**WORK TASK:**
Only the lines from the line containing "Screen dimensions: 1568x692" through the final line of the entries should be printed, exactly as given, with the pictures left out.

[Stored data]
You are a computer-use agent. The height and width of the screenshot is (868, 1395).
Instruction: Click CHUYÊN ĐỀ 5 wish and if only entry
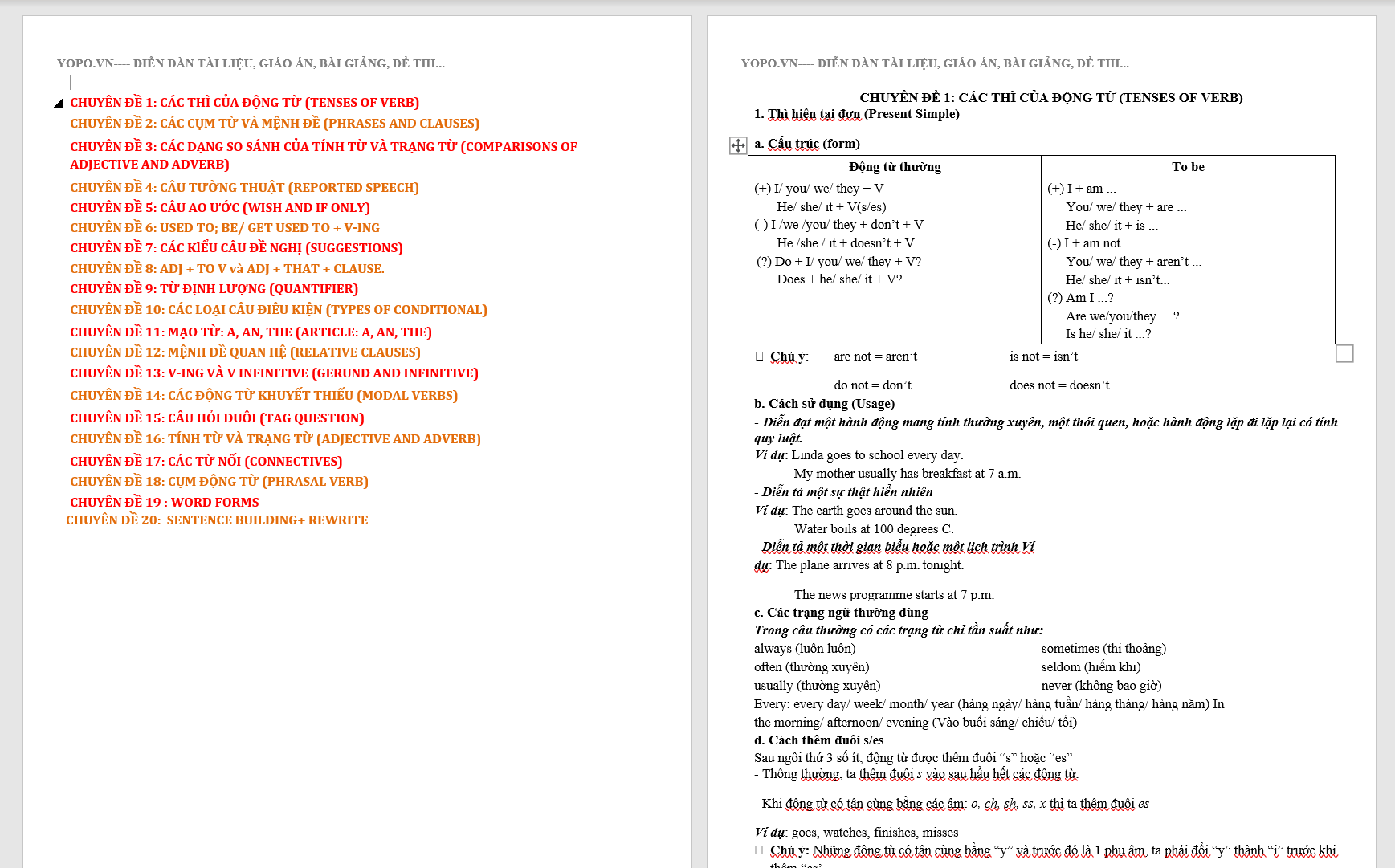click(219, 208)

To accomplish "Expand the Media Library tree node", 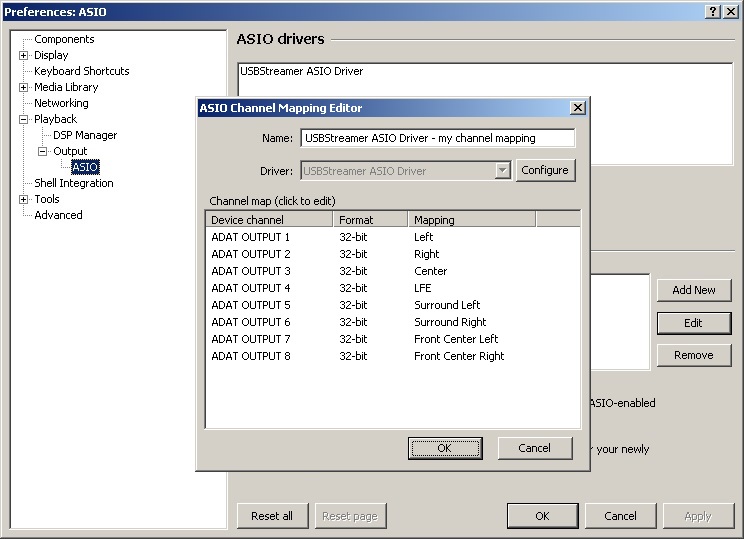I will point(24,88).
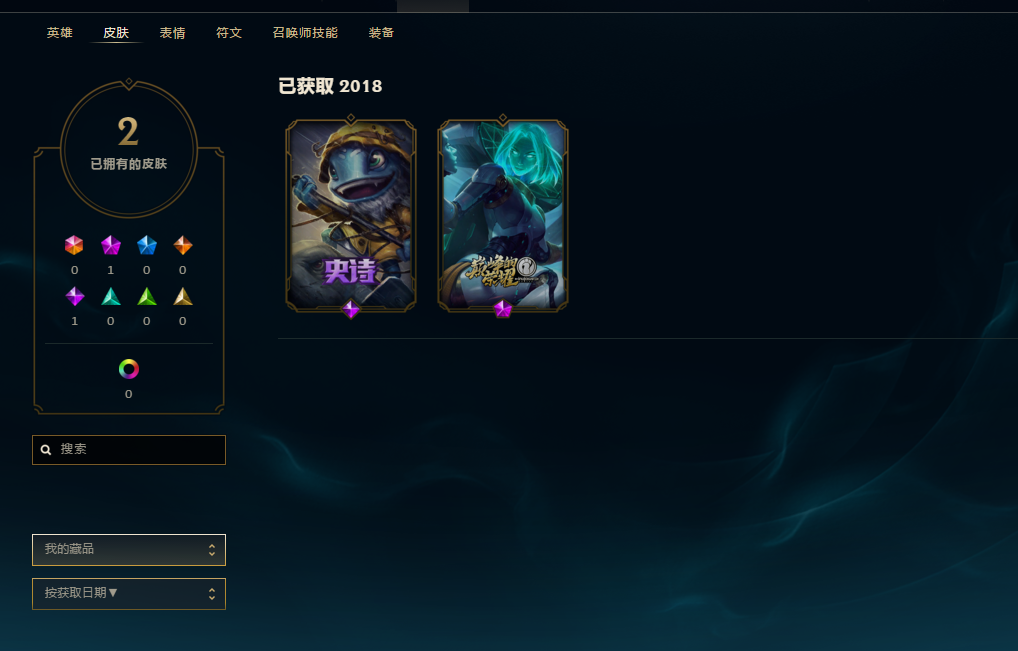
Task: Click the orange diamond gem icon
Action: [183, 245]
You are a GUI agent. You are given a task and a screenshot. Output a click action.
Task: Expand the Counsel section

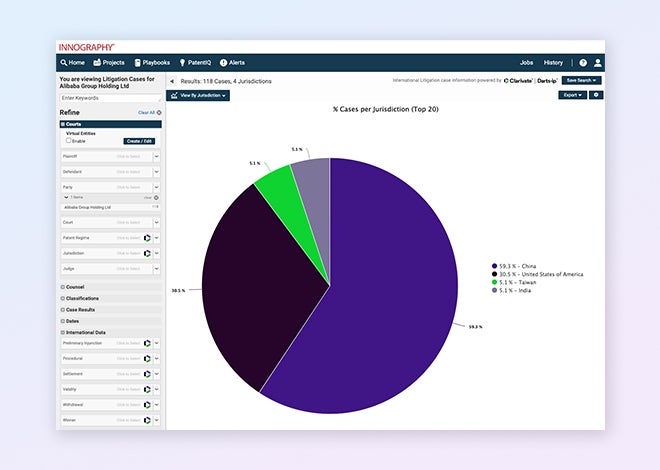coord(76,287)
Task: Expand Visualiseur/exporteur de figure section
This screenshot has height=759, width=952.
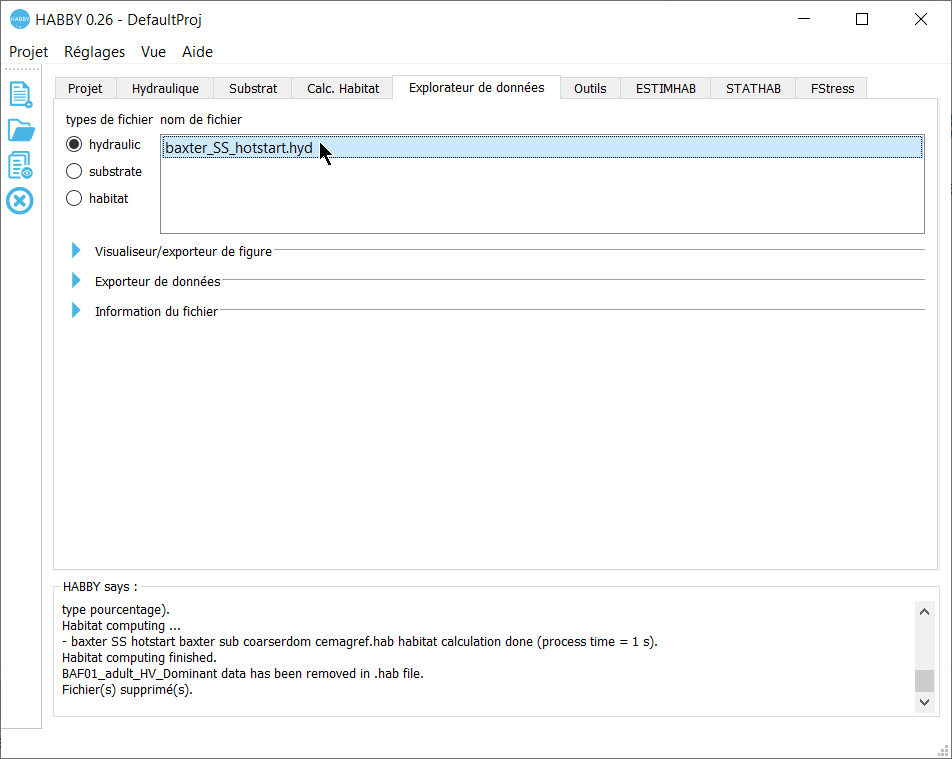Action: (76, 251)
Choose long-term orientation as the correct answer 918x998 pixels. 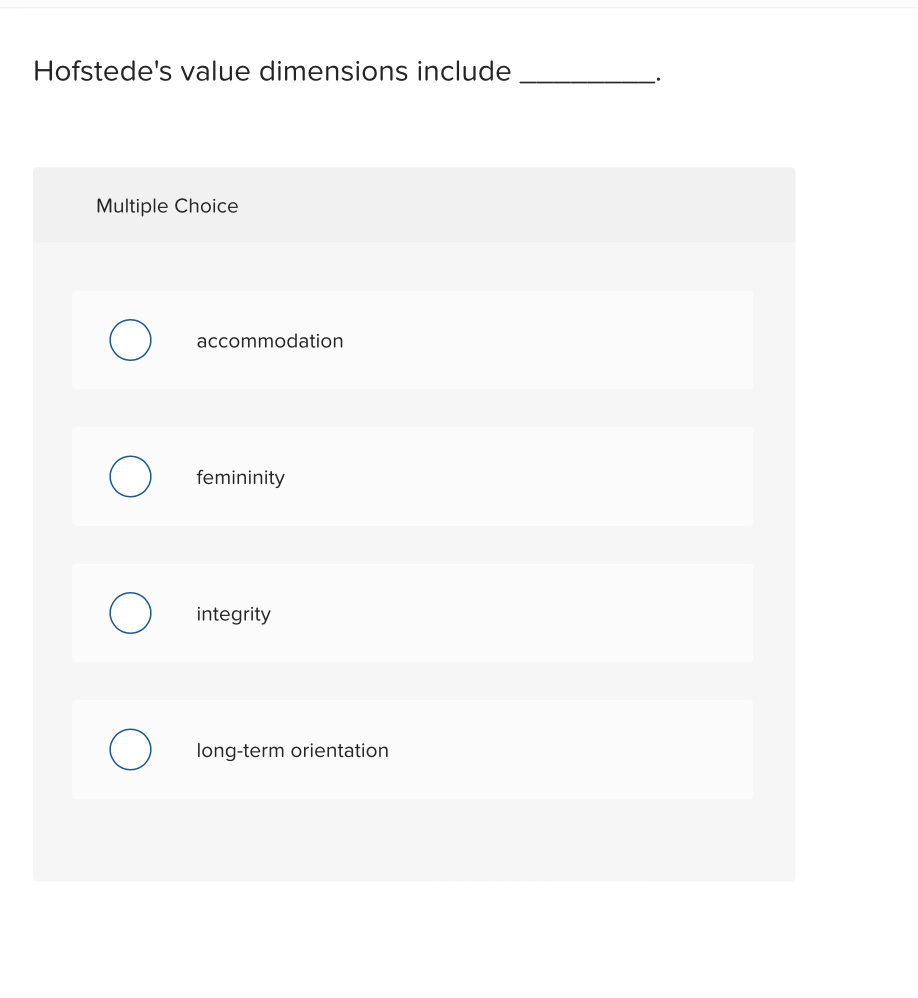tap(293, 749)
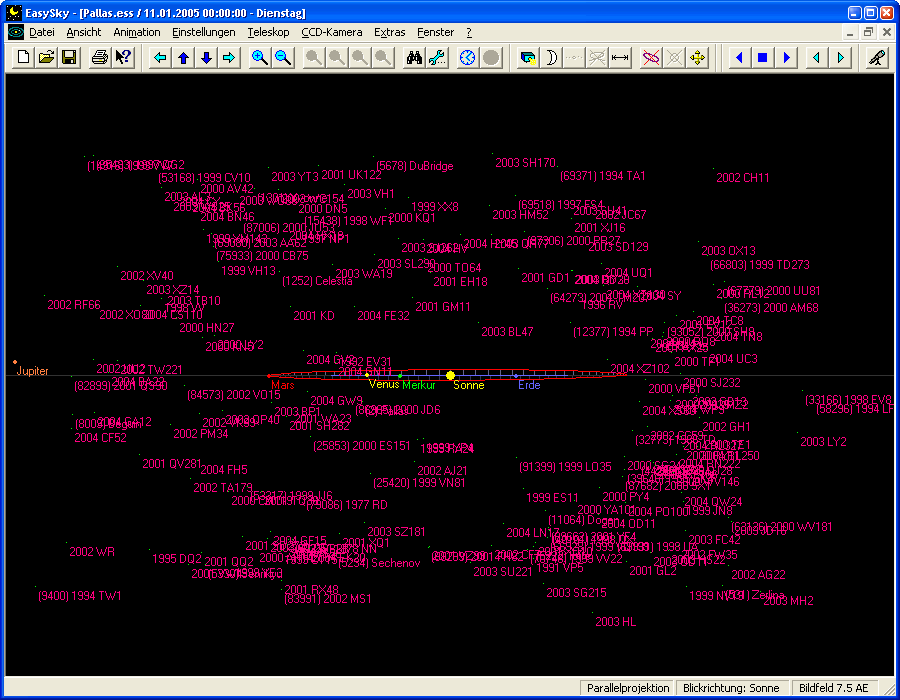Screen dimensions: 900x700
Task: Click the blue clock time icon
Action: click(468, 58)
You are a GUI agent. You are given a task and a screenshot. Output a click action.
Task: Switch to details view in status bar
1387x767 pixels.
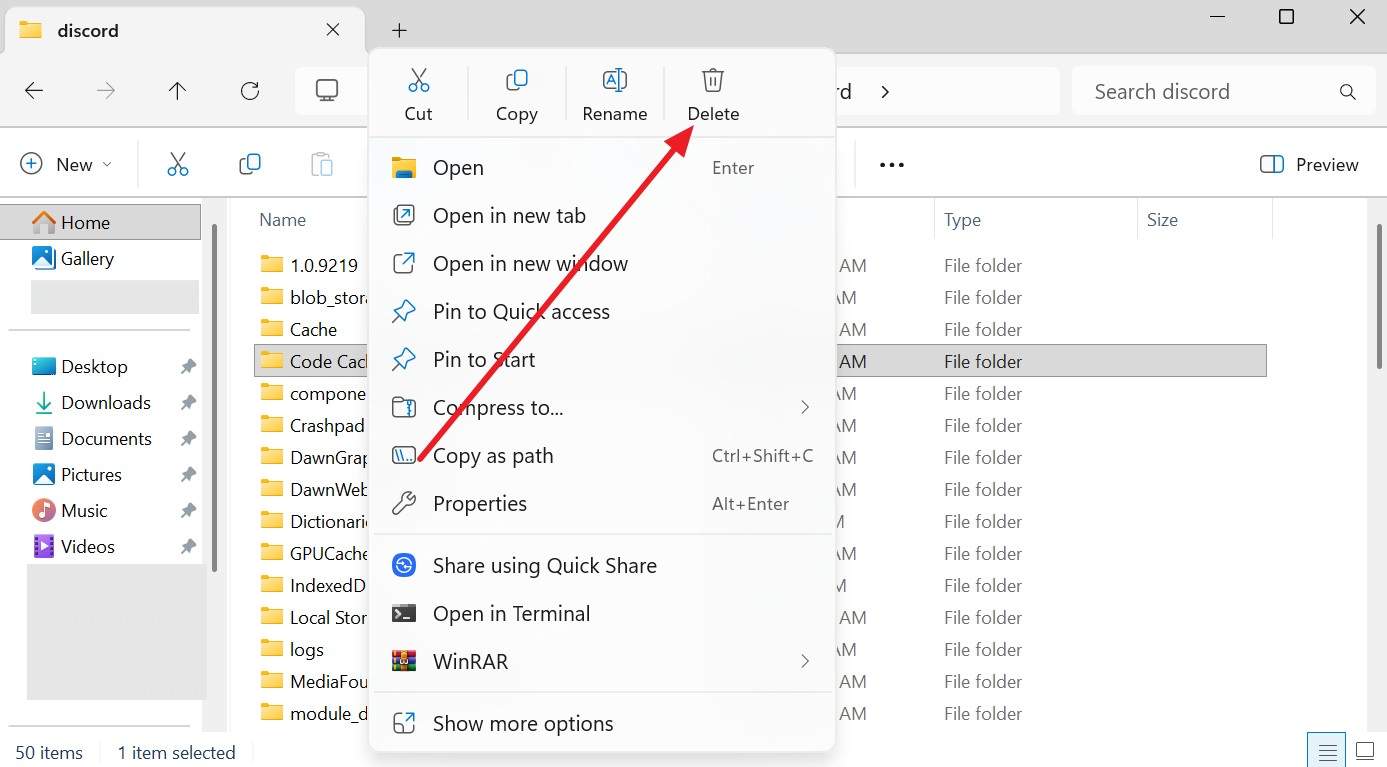tap(1326, 749)
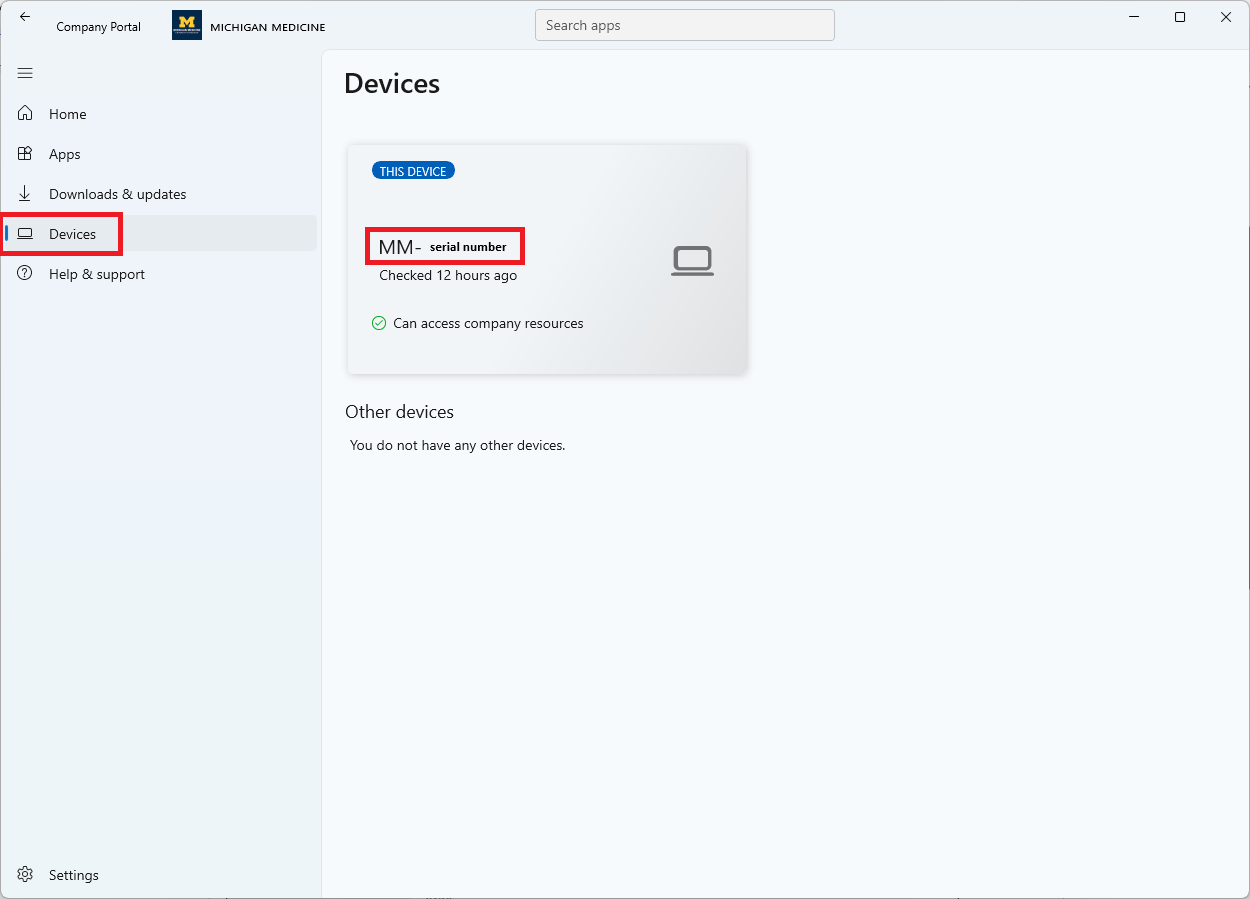
Task: Click the Downloads & updates arrow icon
Action: tap(25, 194)
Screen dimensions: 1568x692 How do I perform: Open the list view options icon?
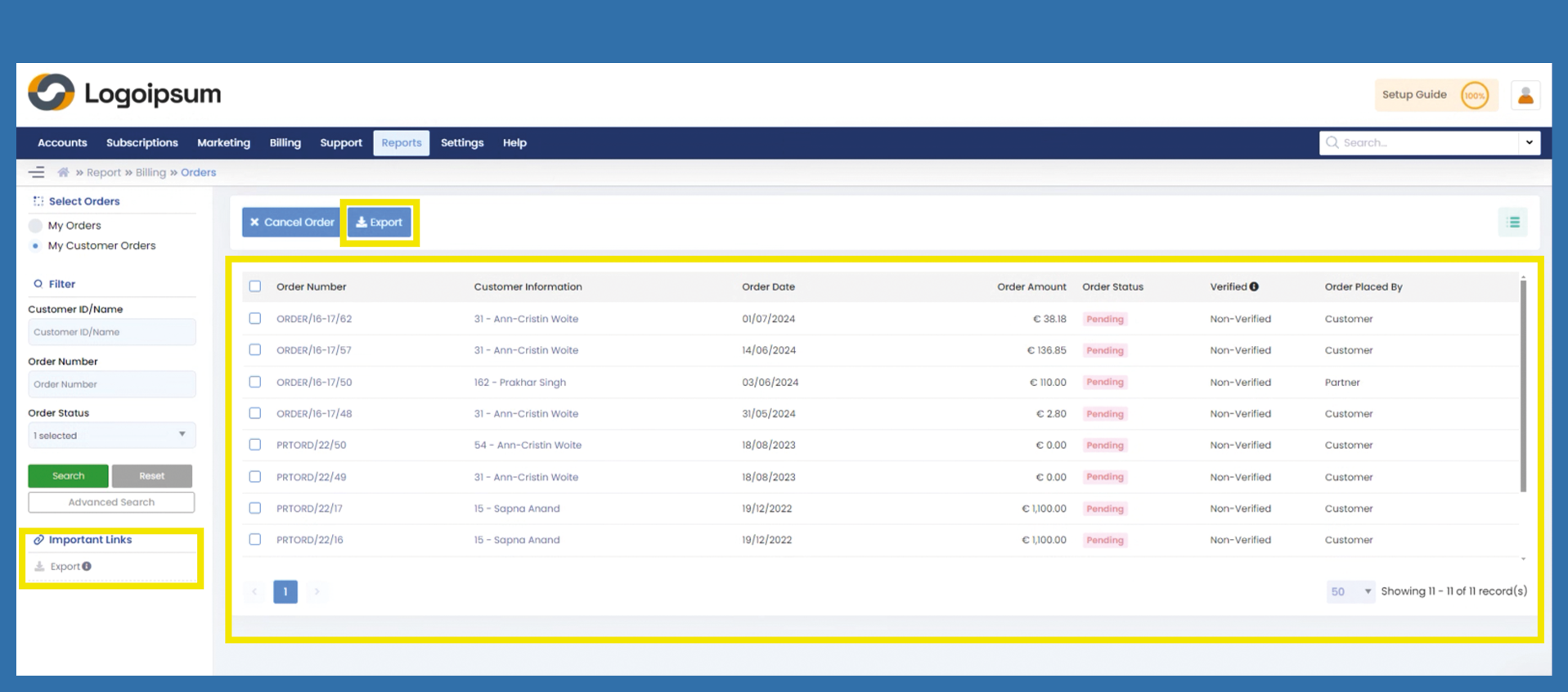click(x=1512, y=222)
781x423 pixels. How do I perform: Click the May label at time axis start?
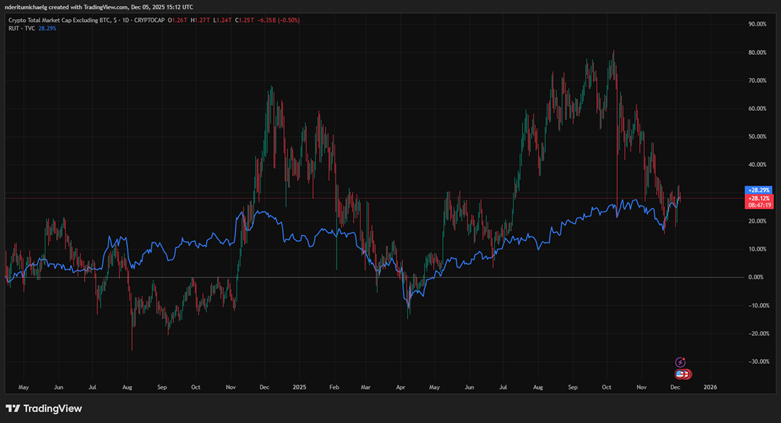(24, 386)
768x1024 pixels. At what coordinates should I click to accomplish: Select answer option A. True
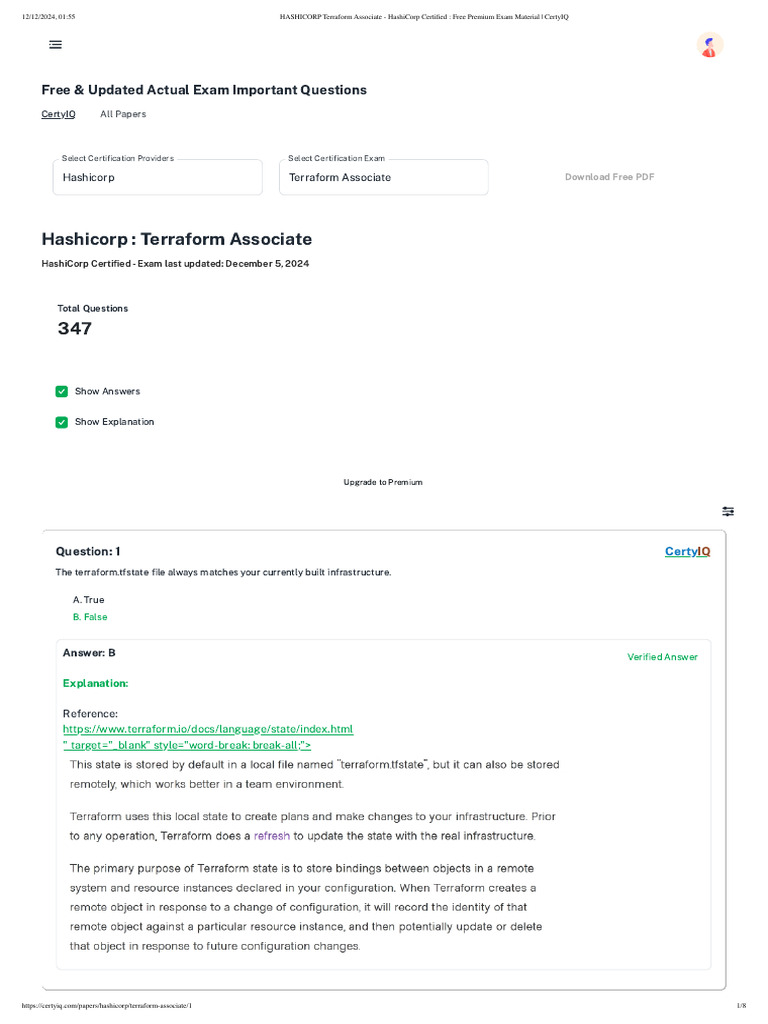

**RESULT FOR THIS TASK:**
Screen dimensions: 1568x692 How do I perform: Open the list view options icon?
click(x=1512, y=222)
781x423 pixels. How do I perform: Click the May label at time axis start?
(24, 386)
768x1024 pixels. At what coordinates should I click to accomplish: Select answer option A. True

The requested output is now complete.